Module 2.4

Joining Data Frames

Prework

Overview

In this module, we will learn how to join data frames in R using the dplyr package. Joining data frames is a fundamental operation in data analysis, allowing you to combine information from different sources based on common keys. We will explore various types of joins, including inner joins, left joins, right joins, and full joins, and apply a left join to merge two real-world datasets.

Packages for API Data

As more organizations publish their data online, APIs—Application Programming Interfaces—have become a standard way to provide structured access to that information. Rather than downloading spreadsheets or scraping websites, we can use R code to request data directly from a server and receive it in a tidy format.

In R, a growing number of packages are designed specifically to help you access data from these APIs. These tools handle the technical details of connecting to the API and parsing the response, so you can focus on analysis. Packages like WDI and wbstats (for World Bank data), fredr (for U.S. Federal Reserve data), and tidycensus (for U.S. Census data) make it much easier to pull data into your workflow with just a few lines of code.

In this module, we will use the WDI package by Vincent Arel-Bundock to access data from the World Bank’s open data API. The package provides a streamlined interface to over 40 datasets published by the World Bank, including the World Development Indicators, Gender Statistics, Education Statistics, and more.

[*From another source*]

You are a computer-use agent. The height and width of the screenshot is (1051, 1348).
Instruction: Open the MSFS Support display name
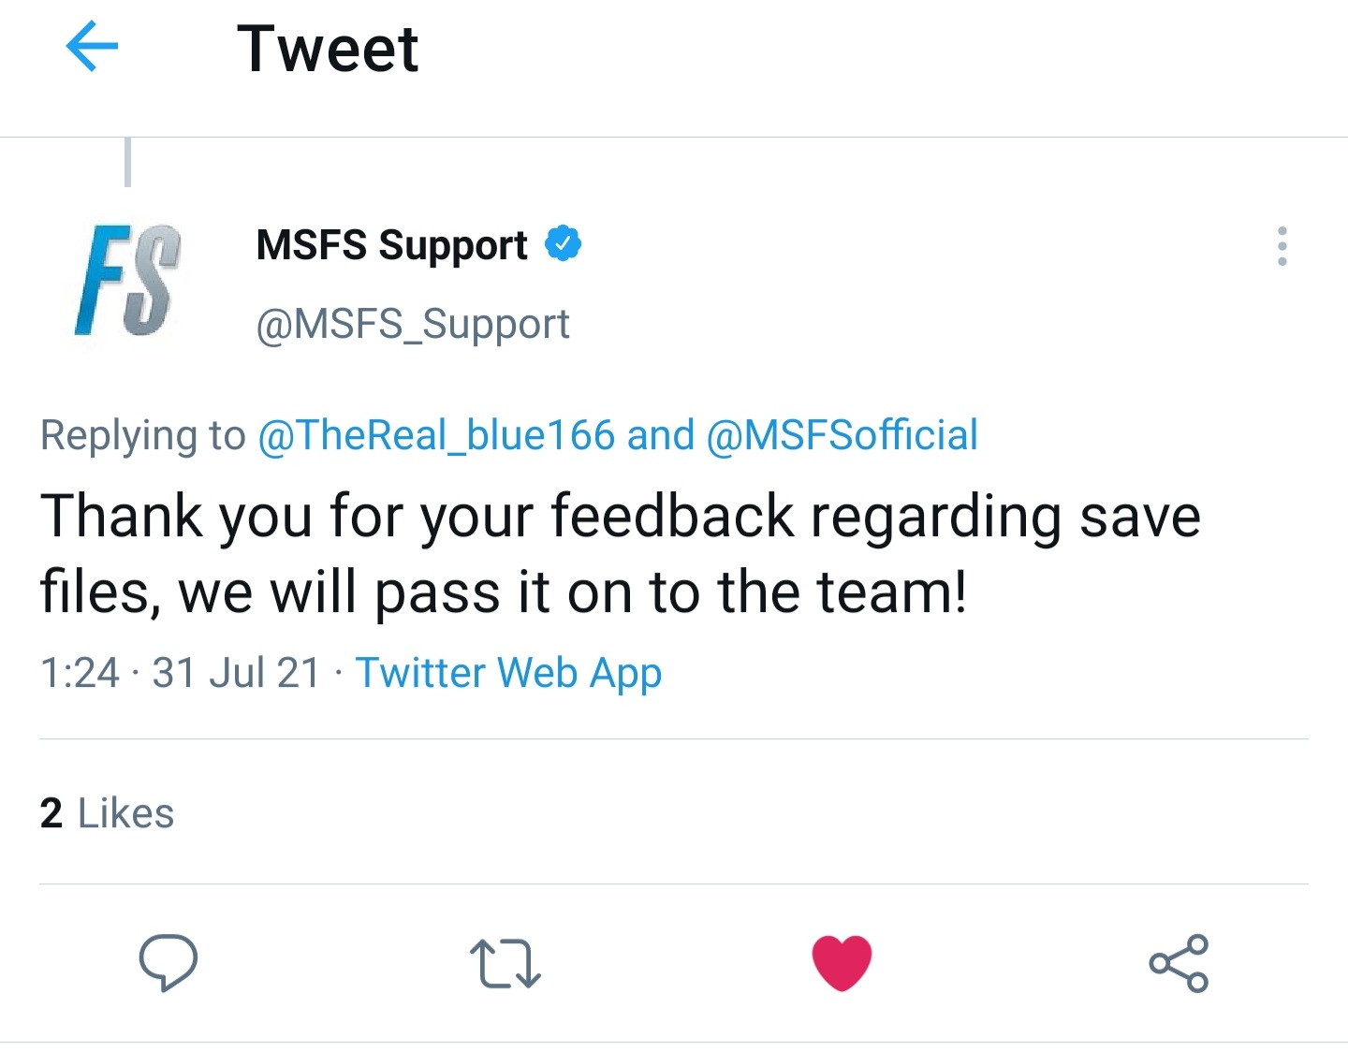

These databases cover a wide range of topics such as health, labor, infrastructure, environment, and governance, with data available for nearly every country in the world. The package returns the data in a tidy format, making it easy to integrate into your analysis workflow.

The basic syntax for using the WDI package is as follows:

library(WDI)
library(dplyr)

wbdata <- WDI(
  indicator = "NY.GDP.PCAP.KD", # per capita GDP in constant US dollars
  country = c("USA", "CAN", "MEX"), # Countries to include
  start = 2000, # Start year
  end = 2020, # End year
  extra = TRUE # Include extra metadata (default is FALSE)
)

glimpse(wbdata)
Rows: 63
Columns: 13
$ country        <chr> "Canada", "Canada", "Canada", "Canada", "Canada", "Cana…
$ iso2c          <chr> "CA", "CA", "CA", "CA", "CA", "CA", "CA", "CA", "CA", "…
$ iso3c          <chr> "CAN", "CAN", "CAN", "CAN", "CAN", "CAN", "CAN", "CAN",…
$ year           <int> 2020, 2019, 2018, 2017, 2016, 2015, 2014, 2013, 2012, 2…
$ NY.GDP.PCAP.KD <dbl> 42366.129, 45100.291, 44907.344, 44339.389, 43551.343, …
$ status         <chr> "", "", "", "", "", "", "", "", "", "", "", "", "", "",…
$ lastupdated    <chr> "2025-04-15", "2025-04-15", "2025-04-15", "2025-04-15",…
$ region         <chr> "North America", "North America", "North America", "Nor…
$ capital        <chr> "Ottawa", "Ottawa", "Ottawa", "Ottawa", "Ottawa", "Otta…
$ longitude      <chr> "-75.6919", "-75.6919", "-75.6919", "-75.6919", "-75.69…
$ latitude       <chr> "45.4215", "45.4215", "45.4215", "45.4215", "45.4215", …
$ income         <chr> "High income", "High income", "High income", "High inco…
$ lending        <chr> "Not classified", "Not classified", "Not classified", "…
ISO Country Codes

The country parameter takes either ISO aplha 2 or 3 codes which you can find here. Familiarize yourself with these codes a bit as they will become important when we want merge datasets based on them.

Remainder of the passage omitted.